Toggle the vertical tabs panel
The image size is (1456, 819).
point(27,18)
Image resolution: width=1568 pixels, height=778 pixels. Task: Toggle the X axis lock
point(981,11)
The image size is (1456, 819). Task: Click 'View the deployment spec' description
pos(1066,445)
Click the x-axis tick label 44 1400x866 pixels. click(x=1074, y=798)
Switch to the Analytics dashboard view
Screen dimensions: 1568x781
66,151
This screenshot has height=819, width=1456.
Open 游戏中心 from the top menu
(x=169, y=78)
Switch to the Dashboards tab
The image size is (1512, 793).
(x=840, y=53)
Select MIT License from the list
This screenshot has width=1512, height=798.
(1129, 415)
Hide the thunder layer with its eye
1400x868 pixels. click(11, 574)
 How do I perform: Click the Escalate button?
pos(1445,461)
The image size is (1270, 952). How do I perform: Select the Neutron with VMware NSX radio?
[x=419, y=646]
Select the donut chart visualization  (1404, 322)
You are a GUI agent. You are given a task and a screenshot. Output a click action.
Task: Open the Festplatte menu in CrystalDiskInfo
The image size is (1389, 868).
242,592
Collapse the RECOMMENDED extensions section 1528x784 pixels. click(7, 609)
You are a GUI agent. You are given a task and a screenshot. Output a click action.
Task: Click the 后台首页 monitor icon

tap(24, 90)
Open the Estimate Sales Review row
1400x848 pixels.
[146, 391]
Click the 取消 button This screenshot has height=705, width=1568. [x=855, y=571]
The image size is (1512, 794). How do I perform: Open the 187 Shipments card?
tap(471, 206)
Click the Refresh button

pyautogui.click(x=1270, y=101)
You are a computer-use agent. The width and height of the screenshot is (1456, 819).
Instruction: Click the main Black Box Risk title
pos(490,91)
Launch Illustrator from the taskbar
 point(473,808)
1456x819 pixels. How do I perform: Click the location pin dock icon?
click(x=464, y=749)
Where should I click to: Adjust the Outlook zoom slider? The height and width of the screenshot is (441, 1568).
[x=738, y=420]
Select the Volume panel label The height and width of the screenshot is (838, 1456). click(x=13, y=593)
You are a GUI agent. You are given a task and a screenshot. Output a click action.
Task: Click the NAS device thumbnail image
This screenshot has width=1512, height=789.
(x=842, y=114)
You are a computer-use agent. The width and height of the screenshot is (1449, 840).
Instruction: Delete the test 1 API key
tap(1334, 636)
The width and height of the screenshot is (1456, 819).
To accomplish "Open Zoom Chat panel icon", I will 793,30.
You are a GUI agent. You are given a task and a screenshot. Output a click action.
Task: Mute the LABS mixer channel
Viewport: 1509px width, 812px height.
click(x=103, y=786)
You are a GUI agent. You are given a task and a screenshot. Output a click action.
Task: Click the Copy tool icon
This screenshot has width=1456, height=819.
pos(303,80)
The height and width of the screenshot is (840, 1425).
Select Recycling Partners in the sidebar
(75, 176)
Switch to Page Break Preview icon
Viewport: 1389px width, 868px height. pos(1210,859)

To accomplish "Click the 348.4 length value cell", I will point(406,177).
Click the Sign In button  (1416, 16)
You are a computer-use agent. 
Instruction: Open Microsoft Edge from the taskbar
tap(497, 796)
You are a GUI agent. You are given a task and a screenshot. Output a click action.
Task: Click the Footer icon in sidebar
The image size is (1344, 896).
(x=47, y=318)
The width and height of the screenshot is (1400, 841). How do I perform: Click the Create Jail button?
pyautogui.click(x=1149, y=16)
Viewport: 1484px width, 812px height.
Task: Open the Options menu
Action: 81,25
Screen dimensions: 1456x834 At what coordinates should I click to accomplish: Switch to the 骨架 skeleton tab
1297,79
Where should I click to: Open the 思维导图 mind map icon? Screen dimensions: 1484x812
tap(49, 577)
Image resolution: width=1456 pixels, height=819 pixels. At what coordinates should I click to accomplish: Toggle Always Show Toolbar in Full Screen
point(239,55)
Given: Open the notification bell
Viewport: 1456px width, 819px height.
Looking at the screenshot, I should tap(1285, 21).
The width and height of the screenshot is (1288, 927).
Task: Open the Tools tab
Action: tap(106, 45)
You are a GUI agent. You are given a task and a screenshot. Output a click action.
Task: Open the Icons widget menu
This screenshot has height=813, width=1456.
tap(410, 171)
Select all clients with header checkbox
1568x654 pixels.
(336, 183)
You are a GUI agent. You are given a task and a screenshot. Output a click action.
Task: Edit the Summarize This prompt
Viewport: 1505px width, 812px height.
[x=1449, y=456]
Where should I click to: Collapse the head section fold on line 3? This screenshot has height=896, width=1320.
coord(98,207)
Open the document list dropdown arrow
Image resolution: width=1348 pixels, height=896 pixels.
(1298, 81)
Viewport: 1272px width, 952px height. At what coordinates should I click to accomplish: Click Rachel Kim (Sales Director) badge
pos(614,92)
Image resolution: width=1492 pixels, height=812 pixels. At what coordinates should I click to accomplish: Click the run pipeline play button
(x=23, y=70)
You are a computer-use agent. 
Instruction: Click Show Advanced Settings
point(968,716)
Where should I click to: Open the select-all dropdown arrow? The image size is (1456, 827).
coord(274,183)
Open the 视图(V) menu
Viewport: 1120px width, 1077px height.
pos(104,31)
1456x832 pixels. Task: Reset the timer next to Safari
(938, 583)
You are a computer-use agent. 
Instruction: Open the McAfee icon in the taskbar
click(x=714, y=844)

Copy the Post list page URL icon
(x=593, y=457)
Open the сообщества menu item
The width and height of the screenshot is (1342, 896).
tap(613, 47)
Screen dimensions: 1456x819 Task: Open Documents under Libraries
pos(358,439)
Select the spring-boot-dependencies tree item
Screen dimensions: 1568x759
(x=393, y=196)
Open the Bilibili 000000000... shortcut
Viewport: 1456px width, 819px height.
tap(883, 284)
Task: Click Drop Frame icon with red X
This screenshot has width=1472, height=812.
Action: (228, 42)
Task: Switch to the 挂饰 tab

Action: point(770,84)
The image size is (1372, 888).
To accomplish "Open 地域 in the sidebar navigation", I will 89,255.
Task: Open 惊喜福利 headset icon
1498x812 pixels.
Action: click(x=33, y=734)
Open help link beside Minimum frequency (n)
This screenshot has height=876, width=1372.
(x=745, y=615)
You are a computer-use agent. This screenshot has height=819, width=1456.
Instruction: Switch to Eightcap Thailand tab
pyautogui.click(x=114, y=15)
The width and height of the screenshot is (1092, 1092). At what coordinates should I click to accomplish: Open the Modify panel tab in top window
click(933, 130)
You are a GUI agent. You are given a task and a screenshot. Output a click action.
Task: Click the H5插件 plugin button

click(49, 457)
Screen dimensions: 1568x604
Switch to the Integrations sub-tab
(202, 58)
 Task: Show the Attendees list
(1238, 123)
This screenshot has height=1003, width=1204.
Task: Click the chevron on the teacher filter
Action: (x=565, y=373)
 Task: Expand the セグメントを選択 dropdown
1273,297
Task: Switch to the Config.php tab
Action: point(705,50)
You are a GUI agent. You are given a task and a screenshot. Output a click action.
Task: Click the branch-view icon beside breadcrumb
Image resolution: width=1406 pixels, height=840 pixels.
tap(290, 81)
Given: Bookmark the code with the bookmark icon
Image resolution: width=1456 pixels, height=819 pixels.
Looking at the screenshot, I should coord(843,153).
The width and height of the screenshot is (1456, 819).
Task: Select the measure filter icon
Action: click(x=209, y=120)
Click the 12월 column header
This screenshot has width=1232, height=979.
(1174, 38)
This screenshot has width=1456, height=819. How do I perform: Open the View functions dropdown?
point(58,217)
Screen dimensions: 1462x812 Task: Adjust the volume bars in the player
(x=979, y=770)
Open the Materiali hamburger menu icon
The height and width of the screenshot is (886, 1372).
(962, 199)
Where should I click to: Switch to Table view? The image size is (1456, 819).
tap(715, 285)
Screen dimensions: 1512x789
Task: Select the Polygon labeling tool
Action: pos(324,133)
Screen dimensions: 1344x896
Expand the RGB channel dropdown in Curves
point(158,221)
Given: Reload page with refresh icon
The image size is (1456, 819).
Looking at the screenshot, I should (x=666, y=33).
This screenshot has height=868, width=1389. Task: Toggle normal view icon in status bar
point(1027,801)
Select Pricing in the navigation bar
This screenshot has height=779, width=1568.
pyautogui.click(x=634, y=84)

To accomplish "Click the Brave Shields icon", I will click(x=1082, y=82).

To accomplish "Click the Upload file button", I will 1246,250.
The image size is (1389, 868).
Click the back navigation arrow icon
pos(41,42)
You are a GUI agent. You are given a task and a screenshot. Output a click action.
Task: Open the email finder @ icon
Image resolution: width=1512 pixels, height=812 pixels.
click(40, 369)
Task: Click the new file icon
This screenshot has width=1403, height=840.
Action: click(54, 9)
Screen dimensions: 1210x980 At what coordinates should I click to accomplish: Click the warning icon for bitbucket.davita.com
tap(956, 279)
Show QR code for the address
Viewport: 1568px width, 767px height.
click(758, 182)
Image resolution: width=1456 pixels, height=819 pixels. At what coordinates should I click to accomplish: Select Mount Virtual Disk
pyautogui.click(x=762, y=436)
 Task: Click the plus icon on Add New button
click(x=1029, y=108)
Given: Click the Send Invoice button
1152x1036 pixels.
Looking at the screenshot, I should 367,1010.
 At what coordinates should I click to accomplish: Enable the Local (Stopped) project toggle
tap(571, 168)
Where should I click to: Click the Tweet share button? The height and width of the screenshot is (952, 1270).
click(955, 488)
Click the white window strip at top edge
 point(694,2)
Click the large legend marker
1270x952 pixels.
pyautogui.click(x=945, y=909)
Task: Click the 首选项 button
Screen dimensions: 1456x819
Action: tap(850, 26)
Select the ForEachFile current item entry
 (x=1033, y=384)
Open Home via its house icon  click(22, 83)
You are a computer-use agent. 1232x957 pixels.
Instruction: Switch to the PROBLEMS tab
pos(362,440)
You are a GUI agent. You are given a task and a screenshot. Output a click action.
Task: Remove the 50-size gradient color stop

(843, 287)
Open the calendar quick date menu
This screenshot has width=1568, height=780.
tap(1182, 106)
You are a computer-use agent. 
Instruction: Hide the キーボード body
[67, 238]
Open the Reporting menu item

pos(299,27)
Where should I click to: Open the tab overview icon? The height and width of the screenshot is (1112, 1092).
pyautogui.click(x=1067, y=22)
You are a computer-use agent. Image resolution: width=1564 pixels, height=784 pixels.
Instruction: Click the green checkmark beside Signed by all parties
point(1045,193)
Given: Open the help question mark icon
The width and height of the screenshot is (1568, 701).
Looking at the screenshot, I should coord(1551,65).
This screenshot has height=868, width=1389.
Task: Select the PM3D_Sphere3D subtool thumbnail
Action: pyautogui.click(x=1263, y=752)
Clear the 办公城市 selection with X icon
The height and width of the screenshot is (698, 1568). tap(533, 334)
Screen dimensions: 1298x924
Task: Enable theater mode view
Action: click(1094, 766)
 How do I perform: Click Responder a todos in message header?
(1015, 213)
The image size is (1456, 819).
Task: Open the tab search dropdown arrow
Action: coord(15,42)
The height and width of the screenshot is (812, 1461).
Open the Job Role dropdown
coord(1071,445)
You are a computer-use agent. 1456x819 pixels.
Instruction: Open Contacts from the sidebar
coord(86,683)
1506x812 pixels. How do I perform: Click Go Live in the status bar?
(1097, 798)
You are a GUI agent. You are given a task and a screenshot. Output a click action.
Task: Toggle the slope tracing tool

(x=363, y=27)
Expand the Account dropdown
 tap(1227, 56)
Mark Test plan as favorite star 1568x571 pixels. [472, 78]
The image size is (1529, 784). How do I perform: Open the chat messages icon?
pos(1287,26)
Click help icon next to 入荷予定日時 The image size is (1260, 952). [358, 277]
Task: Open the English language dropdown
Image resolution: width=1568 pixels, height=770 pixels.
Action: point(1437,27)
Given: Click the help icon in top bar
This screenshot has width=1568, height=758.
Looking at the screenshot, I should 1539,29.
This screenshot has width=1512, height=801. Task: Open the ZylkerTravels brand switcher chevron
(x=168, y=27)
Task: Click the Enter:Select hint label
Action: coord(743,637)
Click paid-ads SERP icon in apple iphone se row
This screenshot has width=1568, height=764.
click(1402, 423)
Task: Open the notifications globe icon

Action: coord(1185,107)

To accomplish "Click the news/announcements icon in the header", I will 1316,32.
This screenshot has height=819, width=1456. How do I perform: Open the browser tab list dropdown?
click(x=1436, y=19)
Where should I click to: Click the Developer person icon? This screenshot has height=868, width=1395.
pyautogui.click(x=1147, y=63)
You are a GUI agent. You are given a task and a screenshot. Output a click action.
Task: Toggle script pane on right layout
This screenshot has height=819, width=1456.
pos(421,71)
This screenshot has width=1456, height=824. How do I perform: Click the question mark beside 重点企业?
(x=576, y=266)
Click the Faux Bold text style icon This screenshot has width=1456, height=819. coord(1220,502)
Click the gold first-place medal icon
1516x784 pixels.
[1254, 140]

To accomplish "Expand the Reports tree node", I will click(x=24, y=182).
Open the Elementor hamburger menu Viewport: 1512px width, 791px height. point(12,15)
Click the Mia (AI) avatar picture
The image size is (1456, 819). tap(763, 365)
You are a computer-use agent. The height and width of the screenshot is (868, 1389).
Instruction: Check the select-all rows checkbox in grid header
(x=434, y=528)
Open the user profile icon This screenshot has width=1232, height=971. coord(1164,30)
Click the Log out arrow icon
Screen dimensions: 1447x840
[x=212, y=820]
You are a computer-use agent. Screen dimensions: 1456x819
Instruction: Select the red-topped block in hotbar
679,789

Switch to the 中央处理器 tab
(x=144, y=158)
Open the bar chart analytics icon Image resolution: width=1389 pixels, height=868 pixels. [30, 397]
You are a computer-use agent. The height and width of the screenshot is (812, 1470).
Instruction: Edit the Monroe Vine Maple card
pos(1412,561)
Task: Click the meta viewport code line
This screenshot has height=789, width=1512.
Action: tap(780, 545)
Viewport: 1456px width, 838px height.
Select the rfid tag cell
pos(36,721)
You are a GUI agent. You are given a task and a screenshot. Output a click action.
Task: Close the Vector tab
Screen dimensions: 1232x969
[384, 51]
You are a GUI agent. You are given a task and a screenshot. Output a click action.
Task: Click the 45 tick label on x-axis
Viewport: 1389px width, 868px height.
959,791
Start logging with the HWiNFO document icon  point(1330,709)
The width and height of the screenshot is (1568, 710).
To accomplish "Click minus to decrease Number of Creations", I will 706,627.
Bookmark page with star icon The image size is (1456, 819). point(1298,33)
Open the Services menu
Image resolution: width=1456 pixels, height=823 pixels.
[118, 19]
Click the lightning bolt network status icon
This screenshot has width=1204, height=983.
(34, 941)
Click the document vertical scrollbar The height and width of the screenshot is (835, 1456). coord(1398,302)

** What is being asked **
All lines above that hold the string "chart" should be copied.

** Written response **
Select the donut chart visualization  (1404, 322)
Open the bar chart analytics icon Image resolution: width=1389 pixels, height=868 pixels. [30, 397]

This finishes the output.